The very idea of civil society assumes the very real possibility that individuals may at any time be offended by another member of the community. Civilization thrives when individuals and groups seek to minimize unnecessary offendedness, while recognizing that some degree of real or perceived offendedness is the cost the society must pay for the right to enjoy the free exchange of ideas and the freedom to speak one's mind.

Professor Helm is surely right when he argues that the "social value" of offendedness is now increasing. All that is necessary for a claim to be taken seriously is for the claim to be offered. After all, if the essence of the offendedness is an emotional state or response, how can any individual deny that a claimant has been genuinely offended? Professor Helm is right to worry that this will lead to the fracturing of society. "We all hear things we don't like said about people and causes that we are fond of but in the changed social atmosphere we are being encouraged to give public notice if such language offends us. I am now being repeatedly told that I am entitled not to be offended. So -- from now on -- not offended is what I intend to be. Does this heightening of sensitivity make for social cohesion? Does not such cohesion depend rather on enduring what we don't like, and doing so in an adult way? Does not the glue of civic peace rest on such intangibles as the ability to laugh at oneself, to take a joke about even the deepest things? And is it not a measure of the strength of a person's religion that they tolerate the unpleasant conversation of others? Isn't playing the offendedness card going to result in an enfeebling of the culture, the development of oversensitive and precious members of the 'caring society'? Whatever happened to toleration?"

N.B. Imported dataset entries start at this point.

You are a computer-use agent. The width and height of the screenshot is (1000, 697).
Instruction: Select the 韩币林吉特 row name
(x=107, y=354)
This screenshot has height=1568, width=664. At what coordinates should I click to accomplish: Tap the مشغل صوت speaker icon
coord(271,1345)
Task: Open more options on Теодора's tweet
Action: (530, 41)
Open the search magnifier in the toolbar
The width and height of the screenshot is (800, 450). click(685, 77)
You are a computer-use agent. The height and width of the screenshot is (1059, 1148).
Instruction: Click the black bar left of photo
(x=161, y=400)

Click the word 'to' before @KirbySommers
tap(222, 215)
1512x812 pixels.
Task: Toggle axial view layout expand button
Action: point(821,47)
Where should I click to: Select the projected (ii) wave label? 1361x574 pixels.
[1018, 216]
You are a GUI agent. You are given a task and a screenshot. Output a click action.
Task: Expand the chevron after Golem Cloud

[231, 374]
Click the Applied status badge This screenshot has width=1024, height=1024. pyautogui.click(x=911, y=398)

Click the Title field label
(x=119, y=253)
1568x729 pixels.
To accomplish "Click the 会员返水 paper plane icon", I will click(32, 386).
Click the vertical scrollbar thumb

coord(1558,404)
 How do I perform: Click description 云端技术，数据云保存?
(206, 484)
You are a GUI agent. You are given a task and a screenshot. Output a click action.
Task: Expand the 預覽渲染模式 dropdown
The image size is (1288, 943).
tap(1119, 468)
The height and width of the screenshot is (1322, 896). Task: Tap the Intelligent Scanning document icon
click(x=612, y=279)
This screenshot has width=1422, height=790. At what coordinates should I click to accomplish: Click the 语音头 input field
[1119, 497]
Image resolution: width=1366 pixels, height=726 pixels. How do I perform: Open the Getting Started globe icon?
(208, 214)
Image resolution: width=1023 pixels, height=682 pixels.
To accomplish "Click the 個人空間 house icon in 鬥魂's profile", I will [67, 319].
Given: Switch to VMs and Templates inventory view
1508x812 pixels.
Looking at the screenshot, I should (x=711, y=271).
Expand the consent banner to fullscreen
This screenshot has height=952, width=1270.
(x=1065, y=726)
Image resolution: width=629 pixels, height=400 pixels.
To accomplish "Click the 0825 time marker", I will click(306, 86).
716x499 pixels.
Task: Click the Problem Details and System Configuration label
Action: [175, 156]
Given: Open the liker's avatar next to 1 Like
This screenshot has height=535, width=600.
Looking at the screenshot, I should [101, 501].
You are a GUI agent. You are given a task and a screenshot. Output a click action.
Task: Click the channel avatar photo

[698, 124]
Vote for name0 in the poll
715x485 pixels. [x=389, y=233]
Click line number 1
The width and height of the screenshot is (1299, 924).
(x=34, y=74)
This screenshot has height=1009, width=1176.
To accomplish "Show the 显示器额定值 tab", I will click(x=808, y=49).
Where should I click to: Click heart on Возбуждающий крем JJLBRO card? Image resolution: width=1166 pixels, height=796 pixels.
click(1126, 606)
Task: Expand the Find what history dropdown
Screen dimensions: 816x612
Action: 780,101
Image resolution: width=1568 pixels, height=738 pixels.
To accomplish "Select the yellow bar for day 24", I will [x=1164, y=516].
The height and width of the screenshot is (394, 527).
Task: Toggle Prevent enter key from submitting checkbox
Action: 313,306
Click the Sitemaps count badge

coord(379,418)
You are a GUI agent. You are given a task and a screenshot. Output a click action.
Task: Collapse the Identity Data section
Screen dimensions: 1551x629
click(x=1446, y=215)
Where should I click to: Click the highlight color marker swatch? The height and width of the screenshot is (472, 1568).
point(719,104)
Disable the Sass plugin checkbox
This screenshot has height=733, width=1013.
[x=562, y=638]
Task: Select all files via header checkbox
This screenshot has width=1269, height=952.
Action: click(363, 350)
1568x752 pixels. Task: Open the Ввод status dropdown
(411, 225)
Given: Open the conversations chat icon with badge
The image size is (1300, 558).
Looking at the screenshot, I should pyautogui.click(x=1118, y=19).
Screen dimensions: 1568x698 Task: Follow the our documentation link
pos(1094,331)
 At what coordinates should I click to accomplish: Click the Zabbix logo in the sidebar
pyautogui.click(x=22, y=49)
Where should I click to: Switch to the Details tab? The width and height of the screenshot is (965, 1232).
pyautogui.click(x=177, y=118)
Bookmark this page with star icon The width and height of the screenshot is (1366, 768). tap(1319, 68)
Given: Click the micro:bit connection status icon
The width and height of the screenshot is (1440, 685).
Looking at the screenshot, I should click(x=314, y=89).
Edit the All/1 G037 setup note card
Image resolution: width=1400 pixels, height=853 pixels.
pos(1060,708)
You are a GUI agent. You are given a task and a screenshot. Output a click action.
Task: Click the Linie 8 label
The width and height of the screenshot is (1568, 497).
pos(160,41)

Given our mandate to share the Gospel and to speak openly and publicly about Jesus Christ and the Christian faith, Christians must understand a particular responsibility to protect free speech and to resist this culture of offendedness that threatens to shut down all public discourse.

Of course, the right for Christians to speak publicly about Jesus Christ necessarily means that adherents of other belief systems will be equally free to present their truth claims in an equally public manner. This is simply the cost of religious liberty.

An interesting witness to this point is Salman Rushdie, the novelist who was once put under a Muslim sentence of death because he had insulted Muslim sensibilities in his novel The Satanic Verses. Mr. Rushdie presents an argument that Christians must take seriously.

"The idea that any kind of free society can be constructed in which people will never be offended or insulted is absurd. So too is the notion that people should have the right to call on the law to defend them against being offended or insulted. A fundamental decision needs to be made: do we want to live in a free society or not? Democracy is not a tea party where people sit around making polite conversation. In democracies people get extremely upset with each other. They argue vehemently against each other's positions," Rushdie insists.

As the novelist continues: "People have the fundamental right to take an argument to the point where somebody is offended by what they say. It is no trick to support the free speech of somebody you agree with or to whose opinion you are indifferent. The defense of free speech begins at the point where people say something you can't stand. If you can't defend their right to say it, then you don't believe in free speech. You only believe in free speech as long as it doesn't get up your nose."